In order to store the request information, the RequestProcessor class has an internal RequestInformation cache. The RequestInformation class saves important information about a request.

class web3._utils.caching.RequestInformation
method

The name of the method - e.g. “eth_subscribe”.

params

The params used when the call was made - e.g. (“newPendingTransactions”, True).

response_formatters

The formatters that will be used to process the response.

middleware_response_processors

Any middleware that processes responses that is present on the instance at the time of the request is appended here, in order, so the response may be piped through that logic when it comes in.

subscription_id

If the request is an eth_subscribe request, rather than popping this information from the cache when the response to the subscription call comes in (i.e. the subscription id), we save the subscription id with the request information so that we can correctly process all subscription messages that come in with that subscription id. For one-to-one request-to-response calls, this value is always None.

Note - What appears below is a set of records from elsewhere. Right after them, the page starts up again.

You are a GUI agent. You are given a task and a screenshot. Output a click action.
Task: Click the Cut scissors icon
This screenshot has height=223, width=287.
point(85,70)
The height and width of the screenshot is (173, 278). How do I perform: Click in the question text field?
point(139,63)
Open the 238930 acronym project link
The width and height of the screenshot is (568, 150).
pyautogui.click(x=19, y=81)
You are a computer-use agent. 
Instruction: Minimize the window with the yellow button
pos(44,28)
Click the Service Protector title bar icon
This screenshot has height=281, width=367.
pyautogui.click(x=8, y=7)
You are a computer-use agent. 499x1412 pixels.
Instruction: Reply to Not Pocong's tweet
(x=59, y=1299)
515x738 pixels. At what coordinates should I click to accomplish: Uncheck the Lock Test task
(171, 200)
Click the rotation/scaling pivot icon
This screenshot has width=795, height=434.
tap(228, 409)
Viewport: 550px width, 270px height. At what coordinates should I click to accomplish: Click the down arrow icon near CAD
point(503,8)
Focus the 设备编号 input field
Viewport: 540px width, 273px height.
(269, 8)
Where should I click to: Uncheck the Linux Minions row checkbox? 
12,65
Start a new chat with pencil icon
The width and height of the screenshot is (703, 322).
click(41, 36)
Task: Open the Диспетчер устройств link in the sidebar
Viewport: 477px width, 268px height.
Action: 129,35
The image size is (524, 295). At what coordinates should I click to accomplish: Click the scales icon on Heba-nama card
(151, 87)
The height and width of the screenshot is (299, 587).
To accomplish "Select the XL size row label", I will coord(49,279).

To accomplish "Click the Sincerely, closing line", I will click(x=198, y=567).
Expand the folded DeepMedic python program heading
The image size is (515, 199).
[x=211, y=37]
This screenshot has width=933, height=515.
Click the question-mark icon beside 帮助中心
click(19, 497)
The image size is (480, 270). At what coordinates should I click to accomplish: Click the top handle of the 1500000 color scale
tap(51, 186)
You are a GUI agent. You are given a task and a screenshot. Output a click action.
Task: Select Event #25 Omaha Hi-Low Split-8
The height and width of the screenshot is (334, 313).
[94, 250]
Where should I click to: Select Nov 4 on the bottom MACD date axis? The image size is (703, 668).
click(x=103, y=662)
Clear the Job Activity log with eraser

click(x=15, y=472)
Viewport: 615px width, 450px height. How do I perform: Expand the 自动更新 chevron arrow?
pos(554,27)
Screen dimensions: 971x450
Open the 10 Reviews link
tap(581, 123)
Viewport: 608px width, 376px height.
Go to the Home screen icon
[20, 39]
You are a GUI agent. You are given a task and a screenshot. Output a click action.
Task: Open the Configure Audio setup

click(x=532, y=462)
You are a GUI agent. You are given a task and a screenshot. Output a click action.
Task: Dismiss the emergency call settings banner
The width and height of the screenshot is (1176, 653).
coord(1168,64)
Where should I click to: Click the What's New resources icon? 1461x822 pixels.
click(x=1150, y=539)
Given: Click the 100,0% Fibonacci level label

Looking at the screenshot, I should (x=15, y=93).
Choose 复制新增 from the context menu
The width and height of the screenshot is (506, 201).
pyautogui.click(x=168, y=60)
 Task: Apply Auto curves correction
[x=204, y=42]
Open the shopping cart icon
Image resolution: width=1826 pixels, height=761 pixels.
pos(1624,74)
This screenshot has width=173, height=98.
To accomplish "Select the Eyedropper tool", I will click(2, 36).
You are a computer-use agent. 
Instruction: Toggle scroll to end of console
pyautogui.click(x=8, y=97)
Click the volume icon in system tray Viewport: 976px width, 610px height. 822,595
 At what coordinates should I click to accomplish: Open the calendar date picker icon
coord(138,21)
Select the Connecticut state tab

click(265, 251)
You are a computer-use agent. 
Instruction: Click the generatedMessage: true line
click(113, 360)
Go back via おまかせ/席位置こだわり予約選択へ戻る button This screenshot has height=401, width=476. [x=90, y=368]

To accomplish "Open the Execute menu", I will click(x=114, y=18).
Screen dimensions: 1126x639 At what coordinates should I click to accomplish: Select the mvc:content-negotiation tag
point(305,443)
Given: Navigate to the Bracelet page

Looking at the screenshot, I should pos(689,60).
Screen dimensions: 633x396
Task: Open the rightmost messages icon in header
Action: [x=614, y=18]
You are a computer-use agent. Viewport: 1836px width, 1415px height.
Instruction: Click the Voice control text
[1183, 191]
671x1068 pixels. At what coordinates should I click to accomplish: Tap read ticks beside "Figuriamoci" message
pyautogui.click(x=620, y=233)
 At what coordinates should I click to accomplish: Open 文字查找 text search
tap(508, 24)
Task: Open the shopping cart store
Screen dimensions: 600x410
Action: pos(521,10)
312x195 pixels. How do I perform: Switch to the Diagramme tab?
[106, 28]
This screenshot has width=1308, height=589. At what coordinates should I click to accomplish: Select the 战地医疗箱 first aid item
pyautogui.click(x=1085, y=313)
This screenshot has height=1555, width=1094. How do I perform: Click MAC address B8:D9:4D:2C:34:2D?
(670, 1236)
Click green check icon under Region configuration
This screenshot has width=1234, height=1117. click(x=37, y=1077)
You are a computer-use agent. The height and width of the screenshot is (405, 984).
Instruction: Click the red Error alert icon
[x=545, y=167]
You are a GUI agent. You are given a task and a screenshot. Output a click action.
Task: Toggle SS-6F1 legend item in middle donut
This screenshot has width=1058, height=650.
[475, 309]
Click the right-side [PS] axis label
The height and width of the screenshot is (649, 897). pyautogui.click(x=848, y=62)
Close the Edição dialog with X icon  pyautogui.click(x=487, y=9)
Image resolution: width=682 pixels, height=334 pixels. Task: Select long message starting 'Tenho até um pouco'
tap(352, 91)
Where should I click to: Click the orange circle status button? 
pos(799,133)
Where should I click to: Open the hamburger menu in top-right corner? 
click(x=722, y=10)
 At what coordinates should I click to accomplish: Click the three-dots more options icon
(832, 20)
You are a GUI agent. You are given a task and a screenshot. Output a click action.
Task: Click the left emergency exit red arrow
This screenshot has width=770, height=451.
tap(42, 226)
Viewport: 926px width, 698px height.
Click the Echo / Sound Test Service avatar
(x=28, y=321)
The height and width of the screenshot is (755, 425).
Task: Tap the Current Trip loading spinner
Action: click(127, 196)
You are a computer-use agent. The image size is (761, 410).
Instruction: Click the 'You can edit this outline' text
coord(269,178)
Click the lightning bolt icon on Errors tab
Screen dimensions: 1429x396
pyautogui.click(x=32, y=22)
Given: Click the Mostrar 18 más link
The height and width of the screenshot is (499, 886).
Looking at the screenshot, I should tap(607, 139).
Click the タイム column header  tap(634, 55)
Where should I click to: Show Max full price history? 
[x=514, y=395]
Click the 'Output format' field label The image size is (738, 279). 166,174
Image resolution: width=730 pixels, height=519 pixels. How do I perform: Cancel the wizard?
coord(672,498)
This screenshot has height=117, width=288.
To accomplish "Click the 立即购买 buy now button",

One-to-one responses, those that include a JSON-RPC id in the response object, are stored in an internal SimpleCache class, isolated from any one-to-many responses. When the PersistentConnectionProvider is looking for a response internally, it will cycle within a while loop, alternating between checking this cache (in case somewhere else in the code our desired response was cached by another call) and calling recv() on the websocket connection to see if it is yet to come.

One-To-Many Requests

One-to-many requests can be summarized by any request that expects many responses as a result of the initial request. An example is the eth_subscribe request. The initial eth_subscribe request expects only one response, the subscription id value, but it also expects to receive many eth_subscription messages if and when the request is successful. For this reason, the original request is considered a one-to-one request so that a subscription id can be returned to the user on the same line, but the listen_to_websocket() method on the WebsocketConnection class, the public API for interacting with the active websocket connection, is set up to receive eth_subscription responses over an asynchronous interator pattern.

>>> async def ws_v2_subscription_example():
...     async with AsyncWeb3.persistent_websocket(
...         WebsocketProviderV2(f"ws://127.0.0.1:8546")
...     ) as w3:
...         # Subscribe to new block headers and receive the subscription_id.
...         # A one-to-one call with a trigger for many responses
...         subscription_id = await w3.eth.subscribe("newHeads")
...
...         # Listen to the websocket for the many responses utilizing the ``w3.ws``
...         # ``WebsocketConnection`` public API method ``listen_to_websocket()``
...         async for response in w3.ws.listen_to_websocket():
...             # Receive only one-to-many responses here so that we don't
...             # accidentally return the response for a one-to-one request in this
...             # block
...
...             print(f"{response}\n")
...
...             if some_condition:
...                 # unsubscribe from new block headers, another one-to-one request
...                 is_unsubscribed = await w3.eth.unsubscribe(subscription_id)
...                 if is_unsubscribed:
...                     break

>>> asyncio.run(ws_v2_subscription_example())

One-to-many responses, those that do not include a JSON-RPC id in the response object, are stored in an internal collections.deque instance, isolated from any one-to-one responses. When the PersistentConnectionProvider is looking for a one-to-many response internally, it will cycle within a while loop, alternating between checking this deque (in case somewhere else in the code, subscriptions responses were put in the deque by another call looking for another response type) and calling recv() on the websocket connection to see if the response is yet to be received. With each iteration on this iterator, if the deque is non-empty, it will yield messages from the deque as FIFO order until the deque is empty before receiving any new messages from the websocket connection, guaranteeing the messages are yielded in the order they were received.